[Opening Dataset records section]
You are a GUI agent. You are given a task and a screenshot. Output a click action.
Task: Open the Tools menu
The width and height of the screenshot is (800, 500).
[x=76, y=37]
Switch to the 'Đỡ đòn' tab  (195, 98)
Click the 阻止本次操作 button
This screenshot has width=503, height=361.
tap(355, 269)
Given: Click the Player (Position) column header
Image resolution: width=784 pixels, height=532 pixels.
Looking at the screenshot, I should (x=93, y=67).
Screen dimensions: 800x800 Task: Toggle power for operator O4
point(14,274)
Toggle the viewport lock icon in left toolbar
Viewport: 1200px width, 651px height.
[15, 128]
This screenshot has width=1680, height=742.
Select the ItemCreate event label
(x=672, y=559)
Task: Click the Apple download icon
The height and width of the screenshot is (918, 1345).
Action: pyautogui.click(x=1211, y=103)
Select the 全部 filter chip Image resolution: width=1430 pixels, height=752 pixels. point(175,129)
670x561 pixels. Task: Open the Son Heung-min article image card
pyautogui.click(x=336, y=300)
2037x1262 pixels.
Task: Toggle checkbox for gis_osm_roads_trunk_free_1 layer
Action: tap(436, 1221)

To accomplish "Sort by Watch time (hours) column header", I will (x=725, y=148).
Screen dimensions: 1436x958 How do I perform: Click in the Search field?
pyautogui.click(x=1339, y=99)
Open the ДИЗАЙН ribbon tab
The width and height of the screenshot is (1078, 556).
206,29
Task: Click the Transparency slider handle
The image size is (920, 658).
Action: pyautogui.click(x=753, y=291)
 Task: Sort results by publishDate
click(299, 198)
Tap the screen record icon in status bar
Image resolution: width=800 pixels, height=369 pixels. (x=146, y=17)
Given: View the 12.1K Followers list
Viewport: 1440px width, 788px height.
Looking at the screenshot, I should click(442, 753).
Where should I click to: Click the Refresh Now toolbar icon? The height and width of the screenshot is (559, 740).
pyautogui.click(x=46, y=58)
[Closing Dataset records section]
Aim of the exercise: Repeat all of the data shown above, exactly as it appears.

Response for this exercise:
You are a GUI agent. You are given a task and a screenshot. Output a click action.
Task: Open the Tools menu
The width and height of the screenshot is (800, 500).
[x=76, y=37]
Switch to the 'Đỡ đòn' tab  (195, 98)
Click the 阻止本次操作 button
This screenshot has width=503, height=361.
tap(355, 269)
Given: Click the Player (Position) column header
Image resolution: width=784 pixels, height=532 pixels.
Looking at the screenshot, I should (x=93, y=67).
Screen dimensions: 800x800 Task: Toggle power for operator O4
point(14,274)
Toggle the viewport lock icon in left toolbar
Viewport: 1200px width, 651px height.
[15, 128]
This screenshot has width=1680, height=742.
Select the ItemCreate event label
(x=672, y=559)
Task: Click the Apple download icon
The height and width of the screenshot is (918, 1345).
Action: pyautogui.click(x=1211, y=103)
Select the 全部 filter chip Image resolution: width=1430 pixels, height=752 pixels. point(175,129)
670x561 pixels. Task: Open the Son Heung-min article image card
pyautogui.click(x=336, y=300)
2037x1262 pixels.
Task: Toggle checkbox for gis_osm_roads_trunk_free_1 layer
Action: tap(436, 1221)

To accomplish "Sort by Watch time (hours) column header", I will (x=725, y=148).
Screen dimensions: 1436x958 How do I perform: Click in the Search field?
pyautogui.click(x=1339, y=99)
Open the ДИЗАЙН ribbon tab
The width and height of the screenshot is (1078, 556).
206,29
Task: Click the Transparency slider handle
The image size is (920, 658).
Action: pyautogui.click(x=753, y=291)
 Task: Sort results by publishDate
click(299, 198)
Tap the screen record icon in status bar
Image resolution: width=800 pixels, height=369 pixels. (x=146, y=17)
Given: View the 12.1K Followers list
Viewport: 1440px width, 788px height.
Looking at the screenshot, I should click(442, 753).
Where should I click to: Click the Refresh Now toolbar icon? The height and width of the screenshot is (559, 740).
pyautogui.click(x=46, y=58)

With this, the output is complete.